Signals: Neurologist Alfred Osler is trapped in the isolated town of Whittier, Alaska when the only land access into town is unexpectedly closed. He befriends a deaf college student, Kalliope; and as a winter storm bears down, they discover they are the only people not mysteriously incapacitated as armed men lurk into town.
Reviews
Fast paced
“I read this book much faster than I thought I would. Great short stories that grab your interest and don’t let go. A little bit of science fiction and a little of fast mystery and action. I highly recommend this book to all.”
Goodreads Review
Excerpt From Heavywater
A concussive wave blasted through Archimedes and jarred him awake. He was underwater. Desperately kicking upwards, lungs screaming for air, he burst through the surface, and heaved and choked in the dark.
The warm water pushed him gently downstream. Where the hell am I? What happened?
His brain replayed everything as he tried to understand why he was still alive. Or perhaps he wasn’t, and these were the last moments of an anoxic, dying brain, imagining a miraculous rescue in warm water, beaches, white sand, sun, and drinks with little umbrellas. Maybe my brain is supplying me with soothing images as my neurons die. Bye-bye.
Except there was no sun or sand, only darkness, as he floated along in the warm water.
He tried to concentrate on one thing. Just one thing. But his thoughts flitted and could not perch.
Nothing equated with any previous experience. The lukewarm water was soothing after the frigid cold but it didn’t make sense. Nothing made sense.

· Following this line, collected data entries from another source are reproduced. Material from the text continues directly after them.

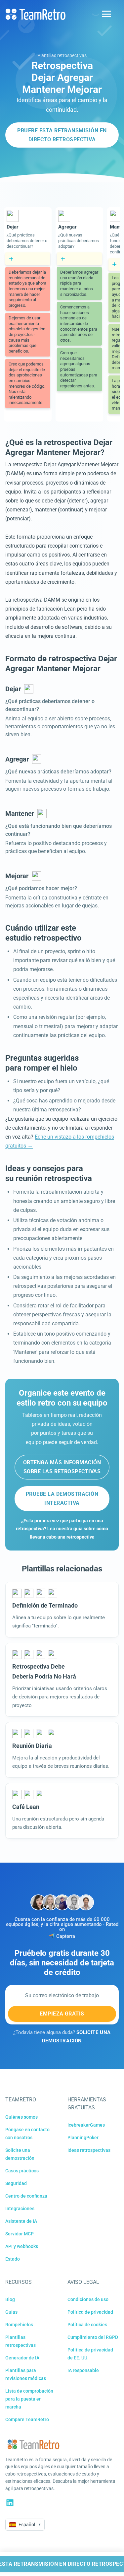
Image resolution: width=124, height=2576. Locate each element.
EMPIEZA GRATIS (62, 2014)
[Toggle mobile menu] (106, 14)
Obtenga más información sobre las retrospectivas (62, 1467)
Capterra (65, 1936)
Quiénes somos (21, 2117)
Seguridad (16, 2183)
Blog (10, 2299)
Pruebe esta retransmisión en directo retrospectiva (61, 135)
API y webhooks (21, 2246)
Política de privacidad (90, 2312)
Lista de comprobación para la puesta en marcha (29, 2399)
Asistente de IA (21, 2221)
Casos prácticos (22, 2170)
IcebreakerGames (86, 2125)
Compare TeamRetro (27, 2419)
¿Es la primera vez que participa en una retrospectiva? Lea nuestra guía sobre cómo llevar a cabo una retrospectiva (62, 1529)
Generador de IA (22, 2357)
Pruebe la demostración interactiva (62, 1498)
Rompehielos (19, 2324)
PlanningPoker (83, 2137)
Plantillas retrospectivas (62, 55)
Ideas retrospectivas (88, 2150)
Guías (11, 2312)
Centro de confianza (26, 2196)
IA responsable (83, 2370)
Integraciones (19, 2208)
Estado (12, 2259)
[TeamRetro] (35, 14)
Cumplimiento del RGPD (92, 2337)
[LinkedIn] (10, 2502)
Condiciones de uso (87, 2299)
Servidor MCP (19, 2233)
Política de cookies (87, 2324)
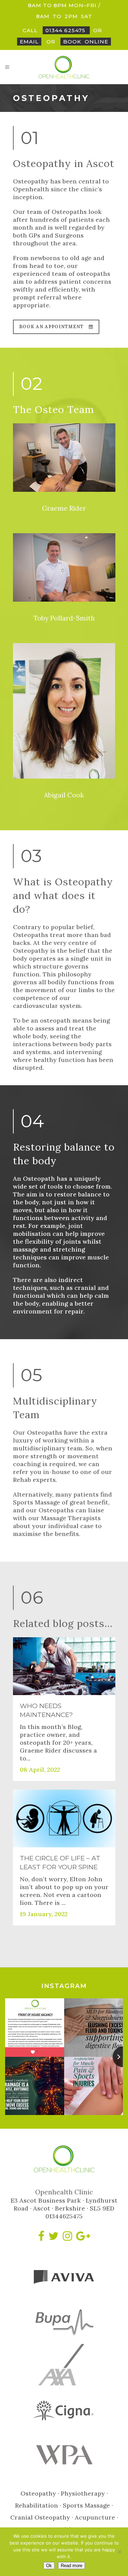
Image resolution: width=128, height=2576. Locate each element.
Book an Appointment (51, 327)
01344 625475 (66, 30)
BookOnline (85, 41)
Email (29, 41)
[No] (119, 2551)
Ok (49, 2565)
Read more (71, 2565)
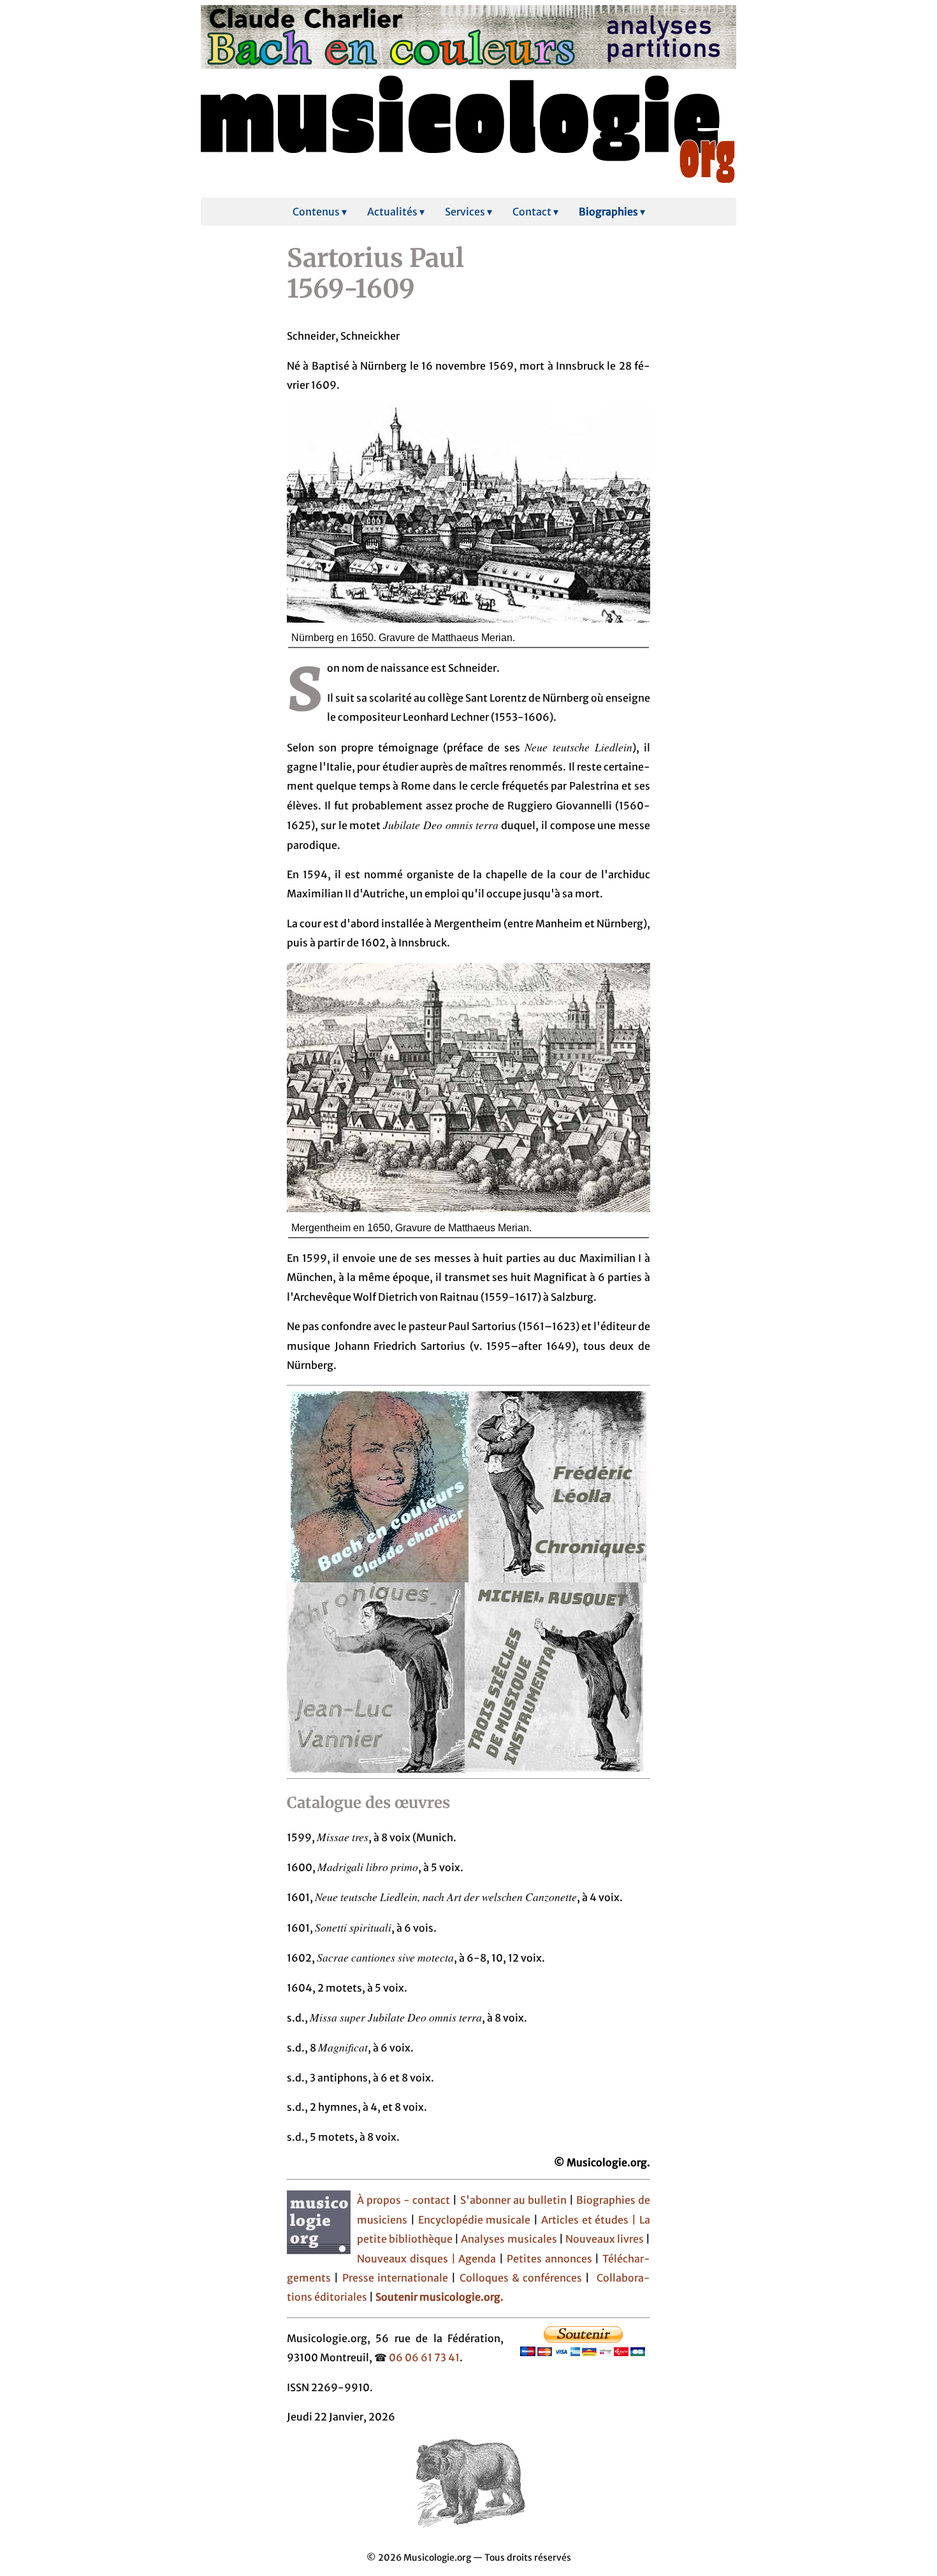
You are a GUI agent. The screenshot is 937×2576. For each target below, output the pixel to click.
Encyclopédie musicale (474, 2219)
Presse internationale (395, 2277)
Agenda (478, 2258)
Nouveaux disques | (407, 2258)
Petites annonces (551, 2258)
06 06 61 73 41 (424, 2357)
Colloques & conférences (519, 2277)
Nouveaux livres (605, 2238)
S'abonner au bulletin (514, 2200)
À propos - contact (403, 2200)
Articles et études (585, 2219)
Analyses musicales (509, 2238)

Archimedes retrieved his headlight from his jacket pocket and switched it on. The beam bounced off walls and ceiling, which looked like the surface of a golf ball, with scalloped and concave chunks in the white ice. It was a cathedral-sized ice cavern that looked like someone had been at it with a large melon-baller. The ice facets reflected the LED light in jumping, ephemeral patterns.
More water channels poured in from the ice ceiling above.
Why is the water warm? Geothermal?
His awakening brain continued to pepper him with questions that he couldn’t answer, and then settled on one: Am I alive?
That got his attention.
Well, if I’m not, then nothing matters. But if I am, then I need to stop pondering and focus on survival.
The trapped air in Archimedes’ watertight pack kept him from sinking as he floated downstream. The dimpled ceiling began to glow, then ahead of him a bright spot appeared intermittently. The ice ceiling brightened into a powder-blue luminescence. The light downstream grew into a wide mouth: the exit.
He floated beyond the threshold and emerged underneath an overcast sky. The current slowed and flattened out into a shallow, muddy delta with a small channel in the center. His butt scraped the bottom and he rolled over onto his knees. Standing, he staggered to shore, collapsed onto all fours, retched, and blacked out.